In a project finance model, we often need to calculate depreciation of an asset which includes ongoing costs such as maintenance capital expenditure. This tutorial shows how to code the depreciation in one line as opposed to a traditional matrix method – hence reducing complexity and file size.
The straight line depreciation method is the most often used technique and can be formulated as:
Depreciation charge = Original cost of fixed asset / Useful life
For example, if construction capital expenditure costs $163.8 million and depreciates over 10 years, then the depreciation charge could simply be calculated as:
Depreciation per annum = $163.8 * 10% p.a. = $16.38 million or
Depreciation per quarter = $16.38 million / 4 = $4.095 million
It is often in project financing that the project needs to maintain an ongoing capital expenditure which will be used to upgrade the existing capital assets or simply to maintain the scope of operations.
Screenshot 1. below shows typical capital expenditure inputs of a project finance transaction. In this example the project will incur $163.8 million construction capital expenditure and is required to maintain a capital expenditure of $0.5 million p.a. during operations. The question is how to calculate the depreciation charge of such cost?
Screenshot 1: Capital expenditure assumption
Traditional method of financial modelling of straight line depreciation
In this example, the model period is quarterly and hence we are calculating the depreciation on a quarterly basis. Hence, we are going to calculate the depreciation of the following costs over 10-years or 40 quarterly periods.
- Construction capex of $163,800
- Maintenance capex of approximately $125 thousand ($500 thousand per year / 4) incurred in every quarter
Screenshot 2 shows traditional way to code-in the depreciation.
- Step 1: Transpose the period end in a column as shown in column C30 onwards.

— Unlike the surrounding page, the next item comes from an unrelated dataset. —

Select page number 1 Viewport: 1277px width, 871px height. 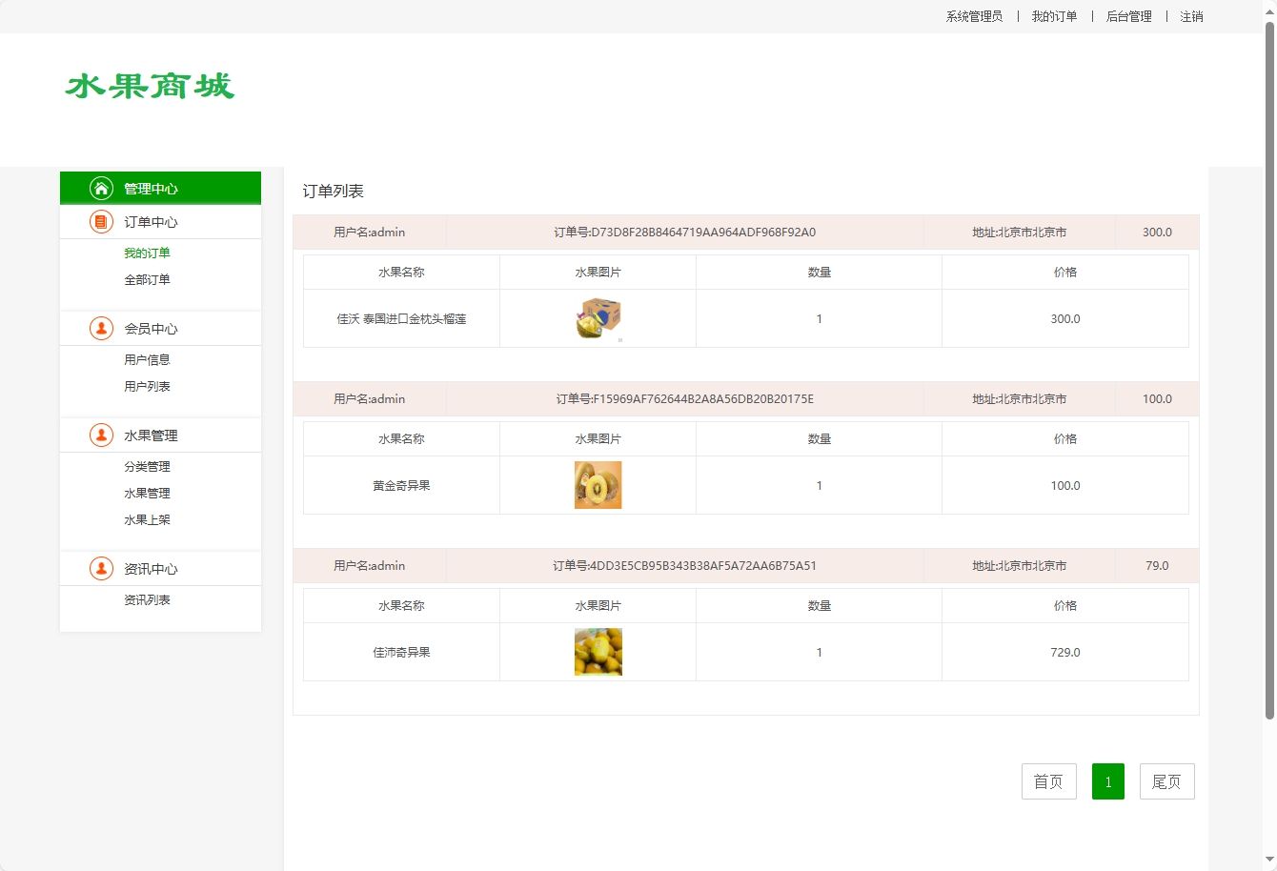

- Step 2: Transpose the construction capex and the ongoing capex in column E30 onwards. In this example the construction capex is $163,800 at end of construction period (cell E41) and the project incurs ongoing capex of approximately $125 thousand per quarter (cell E42:E85).
- Step 3: Bring-in depreciation rate in column F30 – it is 10% p.a. or 2.5% p.q.
- Step 4: Depreciation is calculated for each costs incurred in the period. For example:
Construction capex (row 41) = $163,800 * 2.5%. = $4,095 thousand p.q.
Ongoing capex (row 42:85) = $125 * 2.5% = $3 thousand p.q.
- Step 5: Refer to row 86 in the workbook. Add-up the depreciations for each cost and link this to row 23 for calculating the Net book value of the fixed asset.
Screenshot 2: Traditional method
The calculations are pretty straight forward and easy to understand. The drawback is the depreciation matrix involves many rows of calculations. Imagine if you need to repeat the same calculation for each type of asset class.
“Lite” method of financial modelling of straight line depreciation
This section will demonstrate an alternative way to code the depreciation in one line as opposed to the previous traditional matrix method. The formulas are more complicated but it only requires 3 steps of calculations. Once it is formulated correctly, it can be copied over to calculate depreciation of other types of assets and will be much neater compared to the traditional method.
Look at Screenshot 3 for this method.
- Step 1: Refer to row 12. Code-in the reverse ticker or number of period(s) to look back for the capital expenditure base cost, which will be used in Sum (Offset) calculation in Step 2.
V12 (Mar-10) = MIN(COLUMN()-COLUMN($I12),1/$E17) = 13 periods;
W12 (Jun-10) = MIN(COLUMN()-COLUMN($I12),1/$E17) = 14 periods;
X12 (Sep-10) = MIN(COLUMN()-COLUMN($I12),1/$E17) = 15 periods;
and so on until maximum of 1 / 2.50% or 40 periods
- Step 2: Refer to row 13. In this step, we code in the base cost for depreciation calculation.
W13 (Jun-10)=SUM(OFFSET(V16,0,0,1,-W12))=163,800+123 = $163,923
- Step 3: Code in the depreciation calculation as shown in Row 17.
V17 (Mar-10)= MIN(V13*$E17,V15) = MIN(2.5%*163800,163800) = $4,095
W17 (Jun-10)=MIN(W13*$E17,W15) = MIN(2.5%*163923,159828) = $4,098
X17 (Sep-10) =MIN(X13*$E17,X15) = MIN(2.5%*164048, 155855) = $4,101
Screenshot 3: Lite method
Comparison: Traditional vs. Lite method
Both methods should yield the same result, which is as reconciled in row 26.